All eyes were now fixed upon the Palmetto State, the pivot around which turned the fortunes of the South, in this grand effort for constitutional liberty which was about to be made. To her honor be it said, she proved worthy of the leadership which fate had confided to her hands. Her State troops and volunteers answered with more than alacrity to the call of the constituted [29] authorities, and poured in from every district, eager to be counted among the first to strike a blow in defence of the cause in which their lives—and more than their lives—were now enlisted. The difficulty among the officers was, not to elevate the morale of these patriotic freemen, or prepare them for the dangers they were about to encounter, but to restrain their ardor, and maintain them within the bounds of prudence and moderation.

Such was the condition of affairs in South Carolina, and such the tone of the public mind in the city of Charleston, when General Beauregard arrived there.

Having made a thorough inspection of all the works, he came to the conclusion that a great deal still remained to be done by way of preparation for active measures against Fort Sumter.

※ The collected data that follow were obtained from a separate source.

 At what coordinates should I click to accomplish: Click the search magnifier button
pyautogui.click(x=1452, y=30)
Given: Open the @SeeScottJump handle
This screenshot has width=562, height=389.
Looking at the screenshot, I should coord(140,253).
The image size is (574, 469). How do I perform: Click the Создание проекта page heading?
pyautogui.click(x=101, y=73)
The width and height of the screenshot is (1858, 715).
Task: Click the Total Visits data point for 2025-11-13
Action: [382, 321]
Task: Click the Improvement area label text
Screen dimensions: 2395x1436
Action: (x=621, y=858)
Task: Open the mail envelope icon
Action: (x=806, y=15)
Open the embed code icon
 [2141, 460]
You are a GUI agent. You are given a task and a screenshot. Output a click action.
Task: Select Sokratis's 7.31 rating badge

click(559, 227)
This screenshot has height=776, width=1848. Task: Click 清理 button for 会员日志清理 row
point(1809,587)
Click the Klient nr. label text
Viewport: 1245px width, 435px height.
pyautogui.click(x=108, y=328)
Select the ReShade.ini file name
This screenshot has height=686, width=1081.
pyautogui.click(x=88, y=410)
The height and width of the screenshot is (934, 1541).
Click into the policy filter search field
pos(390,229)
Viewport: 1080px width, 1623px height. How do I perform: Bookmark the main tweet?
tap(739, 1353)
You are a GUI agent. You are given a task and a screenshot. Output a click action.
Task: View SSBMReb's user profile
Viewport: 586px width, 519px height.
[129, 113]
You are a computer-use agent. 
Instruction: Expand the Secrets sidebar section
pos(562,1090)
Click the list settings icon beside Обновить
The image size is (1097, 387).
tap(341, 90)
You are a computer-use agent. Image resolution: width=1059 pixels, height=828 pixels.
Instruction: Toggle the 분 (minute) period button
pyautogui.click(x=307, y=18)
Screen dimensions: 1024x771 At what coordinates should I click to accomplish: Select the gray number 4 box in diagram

The system and plan of operations which had been adopted seemed to be to concentrate all the available guns and mortars at two points, namely: Fort Moultrie, on Sullivan's Island, and Gumming's Point, on Morris Island, where a few guns and about half a dozen mortars of heavy caliber were being put in position. Battery Star of the West—so called, from its repulse of the steamer of that name-contained four 24-pounders, which enfiladed the main south channel, known as the Morris Island Channel.

General Beauregard determined to alter that system, but gradually and cautiously, so as not to dampen the ardor, or touch the pride, of the gallant and sensitive gentlemen who had left their comfortable homes, at the call of their State, to vindicate its honor and assert its rights. They had endured, for weeks, the privations and exposures of a soldier's life, on bleak islands, where it was impossible, at times, to see objects at a greater distance than a few yards, because of the sand drifts created by the northers, prevalent on the coast at that season of the year.

General Beauregard noted, with feelings of admiration, an old gentleman, standing sentry at one of the camps on the island, who had organized, armed, and equipped a whole company of infantry at his own expense, and had placed it under the command of his youngest brother. This had been his contribution to his country's cause; and, deeming it insufficient, he had also offered his services and his life, as a private in his own company.

Among the privates there assembled for duty were planters and sons of planters, some of them the wealthiest men of South Carolina, diligently working, side by side with their slaves. Not a [30] word of complaint from any of them did General Beauregard hear during his inspection tour, except, perhaps, against the long delay in attacking Fort Sumter. Numerous were the plans—each ‘infallible’—suggested by these high-spirited gentlemen, for taking the formidable work which loomed up majestic and defiant in the distance, like a mountain risen from the sea its barbette guns grimly crowning its summit.

1 See letter dated Washington, Dec. 28th, 1860, of Messrs. R. W. Barnwell, J. H. Adams, and James L. Orr, South Carolina Commissioners, to President Buchanan.